Un terrorizzato e incredulo Scrooge ascolta le parole dello spettro e soprattutto l’inquietante stridio delle catene che fa da sfondo, quasi da colonna sonora. E non catene qualsiasi, bensì quelle che lo stesso Marley si fabbricò da solo e senza saperlo grazie al suo egoismo. Perché, ed è qui che Dickens sembra voler andare a parare, molto spesso siamo noi che ci mettiamo d’impegno per crearci i nostri “pesi”, quelli che ci sotterreranno da vivi e che c’impediranno di volare da morti.

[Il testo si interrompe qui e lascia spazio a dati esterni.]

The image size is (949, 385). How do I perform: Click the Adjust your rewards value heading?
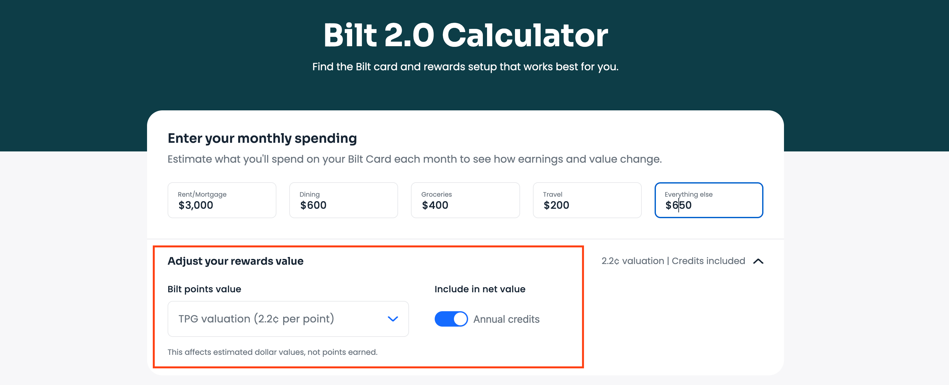click(x=235, y=261)
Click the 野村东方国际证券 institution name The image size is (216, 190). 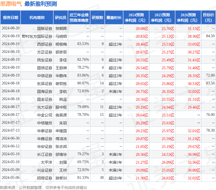37,36
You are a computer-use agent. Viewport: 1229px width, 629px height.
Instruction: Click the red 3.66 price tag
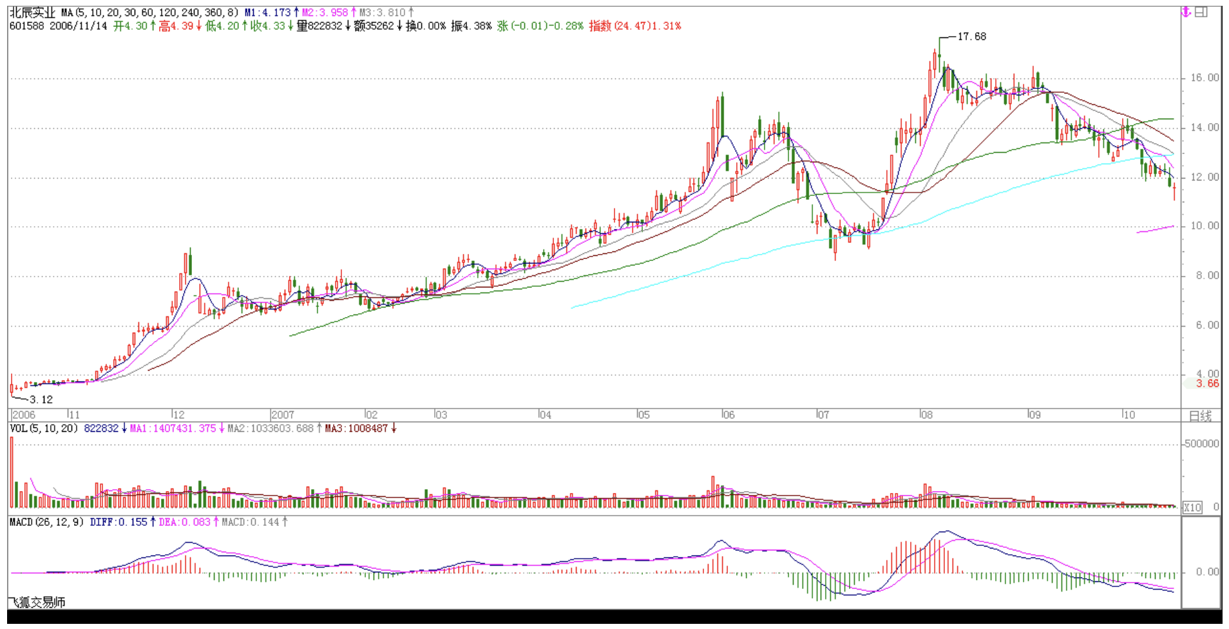point(1207,383)
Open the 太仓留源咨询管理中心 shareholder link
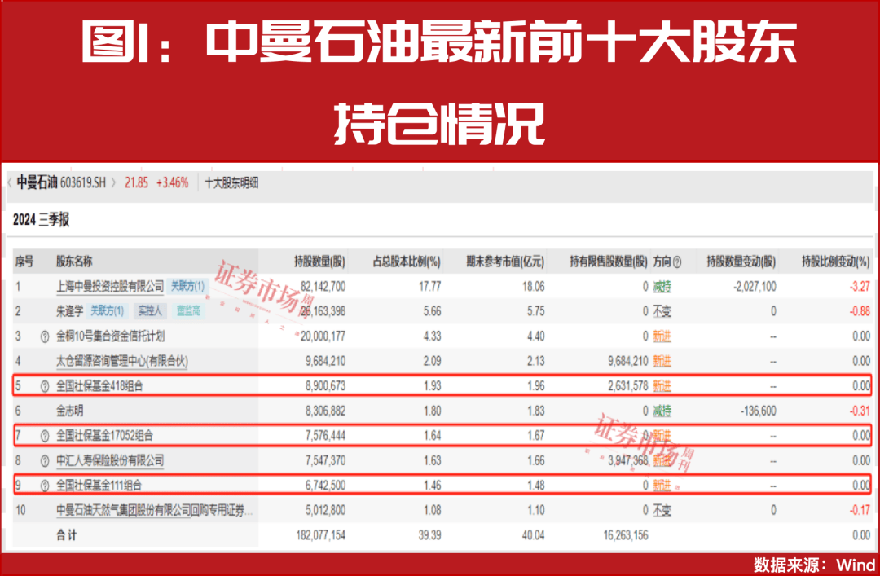The image size is (880, 576). pos(123,361)
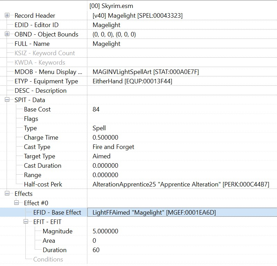Click the Half-cost Perk AlterationApprentice25 value
Image resolution: width=277 pixels, height=266 pixels.
(181, 184)
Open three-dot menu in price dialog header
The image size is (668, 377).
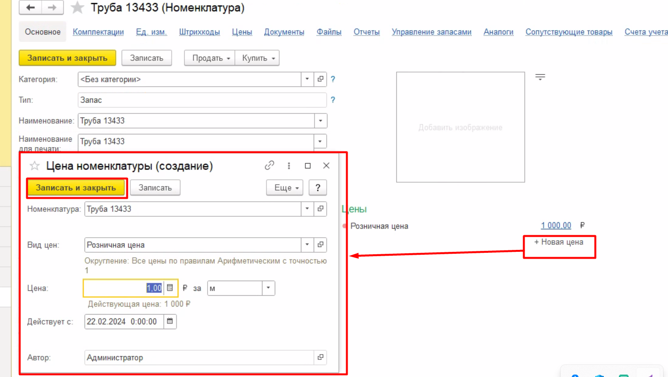tap(289, 166)
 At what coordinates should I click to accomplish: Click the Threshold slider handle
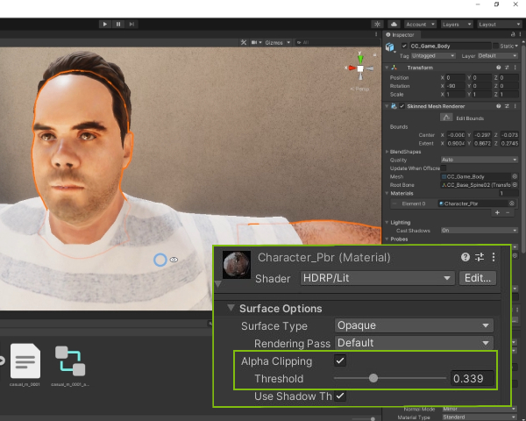point(373,379)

Dickens in quella che sembrerebbe una favola per bambini affronta un tema ardito, adulto, uno forse dei più difficili, su cui perfino i migliori filosofi si sono interrogati nei secoli: il rapporto tra libero arbitrio e destino. Le “ombre delle cose che saranno”- così viene definito il futuro-, osservate da Scrooge nella terza tappa del suo viaggio, potranno cambiare se anche lui finalmente cambierà?
“Io non sono l’uomo che ero prima e non sarò l’uomo che sarei stato se non ti avessi incontrato. Perché mi mostri tutto questo, se per me ogni speranza è perduta?”
Immagino sappiate come è andata a finire. E se per caso qualche alieno non lo sapesse… Buona lettura e naturalmente … BUON NATALE!!!